[Some listing entries]
•••
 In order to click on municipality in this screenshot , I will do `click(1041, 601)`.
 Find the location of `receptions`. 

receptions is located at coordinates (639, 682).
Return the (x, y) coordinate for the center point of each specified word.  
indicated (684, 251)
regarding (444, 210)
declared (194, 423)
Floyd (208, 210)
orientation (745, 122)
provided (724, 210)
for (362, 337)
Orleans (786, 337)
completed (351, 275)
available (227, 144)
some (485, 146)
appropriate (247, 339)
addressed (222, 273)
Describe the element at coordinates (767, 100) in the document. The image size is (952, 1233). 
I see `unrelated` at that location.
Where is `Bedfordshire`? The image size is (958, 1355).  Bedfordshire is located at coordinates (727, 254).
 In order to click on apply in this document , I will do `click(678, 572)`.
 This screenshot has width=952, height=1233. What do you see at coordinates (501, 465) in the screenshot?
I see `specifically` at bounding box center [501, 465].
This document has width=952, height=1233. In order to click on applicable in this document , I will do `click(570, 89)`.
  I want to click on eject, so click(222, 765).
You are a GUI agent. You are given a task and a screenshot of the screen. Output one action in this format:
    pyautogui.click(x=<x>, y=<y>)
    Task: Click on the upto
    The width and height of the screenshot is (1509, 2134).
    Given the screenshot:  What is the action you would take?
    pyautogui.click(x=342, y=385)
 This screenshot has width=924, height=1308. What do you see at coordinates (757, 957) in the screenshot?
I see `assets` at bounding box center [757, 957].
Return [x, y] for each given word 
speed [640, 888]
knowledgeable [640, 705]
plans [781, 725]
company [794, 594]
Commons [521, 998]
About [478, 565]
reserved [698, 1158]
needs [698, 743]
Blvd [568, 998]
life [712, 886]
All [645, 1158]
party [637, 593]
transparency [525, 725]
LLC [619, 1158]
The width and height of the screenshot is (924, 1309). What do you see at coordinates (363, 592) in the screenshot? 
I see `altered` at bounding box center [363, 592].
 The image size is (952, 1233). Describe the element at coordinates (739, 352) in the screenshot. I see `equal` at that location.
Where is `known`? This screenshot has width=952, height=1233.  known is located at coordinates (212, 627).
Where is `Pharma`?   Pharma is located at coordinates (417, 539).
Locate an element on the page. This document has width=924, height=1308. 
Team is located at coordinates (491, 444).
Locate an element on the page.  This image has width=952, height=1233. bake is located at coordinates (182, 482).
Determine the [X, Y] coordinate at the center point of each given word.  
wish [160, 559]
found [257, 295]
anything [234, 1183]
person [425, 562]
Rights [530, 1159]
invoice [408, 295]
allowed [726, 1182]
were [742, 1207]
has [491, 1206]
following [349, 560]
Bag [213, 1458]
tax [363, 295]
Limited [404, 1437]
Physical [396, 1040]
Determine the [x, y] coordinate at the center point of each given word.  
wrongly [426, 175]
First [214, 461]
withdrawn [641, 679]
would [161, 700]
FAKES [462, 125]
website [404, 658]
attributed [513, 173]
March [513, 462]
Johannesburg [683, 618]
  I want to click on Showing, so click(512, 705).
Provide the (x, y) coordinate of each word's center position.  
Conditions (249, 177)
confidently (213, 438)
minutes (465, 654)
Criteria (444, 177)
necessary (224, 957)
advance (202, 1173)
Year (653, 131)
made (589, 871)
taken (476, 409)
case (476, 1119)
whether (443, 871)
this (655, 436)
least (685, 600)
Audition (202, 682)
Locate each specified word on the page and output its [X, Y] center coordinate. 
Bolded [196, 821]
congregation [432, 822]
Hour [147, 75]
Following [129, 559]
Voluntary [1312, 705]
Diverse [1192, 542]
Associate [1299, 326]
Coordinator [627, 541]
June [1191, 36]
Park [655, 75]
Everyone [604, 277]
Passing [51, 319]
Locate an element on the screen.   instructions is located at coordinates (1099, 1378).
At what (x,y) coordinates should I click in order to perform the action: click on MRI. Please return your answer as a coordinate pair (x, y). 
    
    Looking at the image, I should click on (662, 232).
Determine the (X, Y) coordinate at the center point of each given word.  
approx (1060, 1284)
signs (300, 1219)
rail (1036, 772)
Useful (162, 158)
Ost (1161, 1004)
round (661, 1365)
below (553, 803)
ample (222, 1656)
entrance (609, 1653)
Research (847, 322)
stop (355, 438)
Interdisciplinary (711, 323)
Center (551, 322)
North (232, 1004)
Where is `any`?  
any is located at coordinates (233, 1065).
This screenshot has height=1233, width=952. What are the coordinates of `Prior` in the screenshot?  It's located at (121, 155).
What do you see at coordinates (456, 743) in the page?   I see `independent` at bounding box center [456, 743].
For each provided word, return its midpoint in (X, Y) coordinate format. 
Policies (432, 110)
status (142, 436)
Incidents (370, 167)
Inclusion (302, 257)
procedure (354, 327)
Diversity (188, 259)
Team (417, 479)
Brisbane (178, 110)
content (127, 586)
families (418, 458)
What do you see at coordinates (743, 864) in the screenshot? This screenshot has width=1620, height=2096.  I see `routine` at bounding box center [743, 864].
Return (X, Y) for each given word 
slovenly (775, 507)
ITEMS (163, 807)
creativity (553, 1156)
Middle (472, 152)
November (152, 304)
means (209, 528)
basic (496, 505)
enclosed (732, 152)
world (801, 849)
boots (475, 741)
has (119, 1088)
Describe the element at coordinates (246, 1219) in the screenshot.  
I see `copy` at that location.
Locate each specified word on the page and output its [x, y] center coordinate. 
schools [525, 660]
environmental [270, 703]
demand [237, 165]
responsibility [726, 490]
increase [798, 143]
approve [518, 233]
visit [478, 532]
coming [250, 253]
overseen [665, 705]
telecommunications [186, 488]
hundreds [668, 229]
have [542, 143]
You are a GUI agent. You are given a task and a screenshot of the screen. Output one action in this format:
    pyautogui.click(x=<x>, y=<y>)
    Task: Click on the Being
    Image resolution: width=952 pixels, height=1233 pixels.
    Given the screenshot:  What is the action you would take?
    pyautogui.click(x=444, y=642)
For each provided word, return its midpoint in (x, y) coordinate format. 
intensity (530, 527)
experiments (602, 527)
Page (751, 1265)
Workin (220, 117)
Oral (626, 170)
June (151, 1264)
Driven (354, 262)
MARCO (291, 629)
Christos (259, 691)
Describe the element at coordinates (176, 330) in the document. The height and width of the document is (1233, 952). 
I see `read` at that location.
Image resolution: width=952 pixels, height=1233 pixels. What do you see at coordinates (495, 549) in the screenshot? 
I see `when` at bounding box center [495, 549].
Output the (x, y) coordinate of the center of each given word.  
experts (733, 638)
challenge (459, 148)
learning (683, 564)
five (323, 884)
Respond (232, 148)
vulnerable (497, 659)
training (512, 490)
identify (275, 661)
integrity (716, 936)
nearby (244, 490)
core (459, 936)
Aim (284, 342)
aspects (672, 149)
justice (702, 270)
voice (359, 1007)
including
•••
> [What is needed]:
Copy the entire listing above line for line, without altering any character.

> [Solution to this task]:
 In order to click on municipality in this screenshot , I will do `click(1041, 601)`.
 Find the location of `receptions`. 

receptions is located at coordinates (639, 682).
Return the (x, y) coordinate for the center point of each specified word.  
indicated (684, 251)
regarding (444, 210)
declared (194, 423)
Floyd (208, 210)
orientation (745, 122)
provided (724, 210)
for (362, 337)
Orleans (786, 337)
completed (351, 275)
available (227, 144)
some (485, 146)
appropriate (247, 339)
addressed (222, 273)
Describe the element at coordinates (767, 100) in the document. The image size is (952, 1233). 
I see `unrelated` at that location.
Where is `Bedfordshire`? The image size is (958, 1355).  Bedfordshire is located at coordinates (727, 254).
 In order to click on apply in this document , I will do `click(678, 572)`.
 This screenshot has width=952, height=1233. What do you see at coordinates (501, 465) in the screenshot?
I see `specifically` at bounding box center [501, 465].
This document has width=952, height=1233. In order to click on applicable in this document , I will do `click(570, 89)`.
  I want to click on eject, so click(222, 765).
You are a GUI agent. You are given a task and a screenshot of the screen. Output one action in this format:
    pyautogui.click(x=<x>, y=<y>)
    Task: Click on the upto
    The width and height of the screenshot is (1509, 2134).
    Given the screenshot:  What is the action you would take?
    pyautogui.click(x=342, y=385)
 This screenshot has width=924, height=1308. What do you see at coordinates (757, 957) in the screenshot?
I see `assets` at bounding box center [757, 957].
Return [x, y] for each given word 
speed [640, 888]
knowledgeable [640, 705]
plans [781, 725]
company [794, 594]
Commons [521, 998]
About [478, 565]
reserved [698, 1158]
needs [698, 743]
Blvd [568, 998]
life [712, 886]
All [645, 1158]
party [637, 593]
transparency [525, 725]
LLC [619, 1158]
The width and height of the screenshot is (924, 1309). What do you see at coordinates (363, 592) in the screenshot? 
I see `altered` at bounding box center [363, 592].
 The image size is (952, 1233). Describe the element at coordinates (739, 352) in the screenshot. I see `equal` at that location.
Where is `known`? This screenshot has width=952, height=1233.  known is located at coordinates (212, 627).
Where is `Pharma`?   Pharma is located at coordinates (417, 539).
Locate an element on the page. This document has width=924, height=1308. 
Team is located at coordinates (491, 444).
Locate an element on the page.  This image has width=952, height=1233. bake is located at coordinates (182, 482).
Determine the [X, Y] coordinate at the center point of each given word.  
wish [160, 559]
found [257, 295]
anything [234, 1183]
person [425, 562]
Rights [530, 1159]
invoice [408, 295]
allowed [726, 1182]
were [742, 1207]
has [491, 1206]
following [349, 560]
Bag [213, 1458]
tax [363, 295]
Limited [404, 1437]
Physical [396, 1040]
Determine the [x, y] coordinate at the center point of each given word.  
wrongly [426, 175]
First [214, 461]
withdrawn [641, 679]
would [161, 700]
FAKES [462, 125]
website [404, 658]
attributed [513, 173]
March [513, 462]
Johannesburg [683, 618]
  I want to click on Showing, so click(512, 705).
Provide the (x, y) coordinate of each word's center position.  
Conditions (249, 177)
confidently (213, 438)
minutes (465, 654)
Criteria (444, 177)
necessary (224, 957)
advance (202, 1173)
Year (653, 131)
made (589, 871)
taken (476, 409)
case (476, 1119)
whether (443, 871)
this (655, 436)
least (685, 600)
Audition (202, 682)
Locate each specified word on the page and output its [X, Y] center coordinate. 
Bolded [196, 821]
congregation [432, 822]
Hour [147, 75]
Following [129, 559]
Voluntary [1312, 705]
Diverse [1192, 542]
Associate [1299, 326]
Coordinator [627, 541]
June [1191, 36]
Park [655, 75]
Everyone [604, 277]
Passing [51, 319]
Locate an element on the screen.   instructions is located at coordinates (1099, 1378).
At what (x,y) coordinates should I click in order to perform the action: click on MRI. Please return your answer as a coordinate pair (x, y). 
    
    Looking at the image, I should click on (662, 232).
Determine the (X, Y) coordinate at the center point of each given word.  
approx (1060, 1284)
signs (300, 1219)
rail (1036, 772)
Useful (162, 158)
Ost (1161, 1004)
round (661, 1365)
below (553, 803)
ample (222, 1656)
entrance (609, 1653)
Research (847, 322)
stop (355, 438)
Interdisciplinary (711, 323)
Center (551, 322)
North (232, 1004)
Where is `any`?  
any is located at coordinates (233, 1065).
This screenshot has height=1233, width=952. What are the coordinates of `Prior` in the screenshot?  It's located at (121, 155).
What do you see at coordinates (456, 743) in the page?   I see `independent` at bounding box center [456, 743].
For each provided word, return its midpoint in (X, Y) coordinate format. 
Policies (432, 110)
status (142, 436)
Incidents (370, 167)
Inclusion (302, 257)
procedure (354, 327)
Diversity (188, 259)
Team (417, 479)
Brisbane (178, 110)
content (127, 586)
families (418, 458)
What do you see at coordinates (743, 864) in the screenshot? This screenshot has width=1620, height=2096.  I see `routine` at bounding box center [743, 864].
Return (X, Y) for each given word 
slovenly (775, 507)
ITEMS (163, 807)
creativity (553, 1156)
Middle (472, 152)
November (152, 304)
means (209, 528)
basic (496, 505)
enclosed (732, 152)
world (801, 849)
boots (475, 741)
has (119, 1088)
Describe the element at coordinates (246, 1219) in the screenshot.  
I see `copy` at that location.
Locate each specified word on the page and output its [x, y] center coordinate. 
schools [525, 660]
environmental [270, 703]
demand [237, 165]
responsibility [726, 490]
increase [798, 143]
approve [518, 233]
visit [478, 532]
coming [250, 253]
overseen [665, 705]
telecommunications [186, 488]
hundreds [668, 229]
have [542, 143]
You are a GUI agent. You are given a task and a screenshot of the screen. Output one action in this format:
    pyautogui.click(x=<x>, y=<y>)
    Task: Click on the Being
    Image resolution: width=952 pixels, height=1233 pixels.
    Given the screenshot:  What is the action you would take?
    pyautogui.click(x=444, y=642)
For each provided word, return its midpoint in (x, y) coordinate format. 
intensity (530, 527)
experiments (602, 527)
Page (751, 1265)
Workin (220, 117)
Oral (626, 170)
June (151, 1264)
Driven (354, 262)
MARCO (291, 629)
Christos (259, 691)
Describe the element at coordinates (176, 330) in the document. The height and width of the document is (1233, 952). 
I see `read` at that location.
Image resolution: width=952 pixels, height=1233 pixels. What do you see at coordinates (495, 549) in the screenshot? 
I see `when` at bounding box center [495, 549].
Output the (x, y) coordinate of the center of each given word.  
experts (733, 638)
challenge (459, 148)
learning (683, 564)
five (323, 884)
Respond (232, 148)
vulnerable (497, 659)
training (512, 490)
identify (275, 661)
integrity (716, 936)
nearby (244, 490)
core (459, 936)
Aim (284, 342)
aspects (672, 149)
justice (702, 270)
voice (359, 1007)
including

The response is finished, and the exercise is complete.